One of the group’s platform points supported a capital investment for the renovation of Welch Hall. Welch houses the UT chemistry and biochemistry departments, and the building is 85 years old. The University needs around $125 million to renovate the building and improve laboratory safety, according to administrators from the College of Natural Sciences.

Geetika Jerath, international relations and global studies senior and Senate of College Councils president, said she believes Welch, which approximately 10,000 students use each day, is unsafe for laboratory use.  

“Students and faculty members fear for their safety,” Jerath said. “This is not a mindset that Longhorns … should have. We should be focused on conducting groundbreaking research in state-of-the-art facilities.”

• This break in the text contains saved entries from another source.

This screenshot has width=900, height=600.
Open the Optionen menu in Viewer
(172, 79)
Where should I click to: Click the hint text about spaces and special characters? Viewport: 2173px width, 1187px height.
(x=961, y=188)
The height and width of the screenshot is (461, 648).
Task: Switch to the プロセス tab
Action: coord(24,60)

The platform also called for legislators to continue support of the Texas DREAM Act, which grants in-state tuition for undocumented students with Texas residency. Rep. John Zerwas (R-Richmond), chair of the House committee on higher education, spoke to students before they met with legislators, and he said he thinks the DREAM Act will pass in the House again. 

“The opportunity for [undocumented students] to go on in higher education is critically important to their success and the success of the state,” Zerwas said.

The students who lobbied also spoke in opposition to tuition regulation at the state level, asking that state universities be allowed to determine their own tuition.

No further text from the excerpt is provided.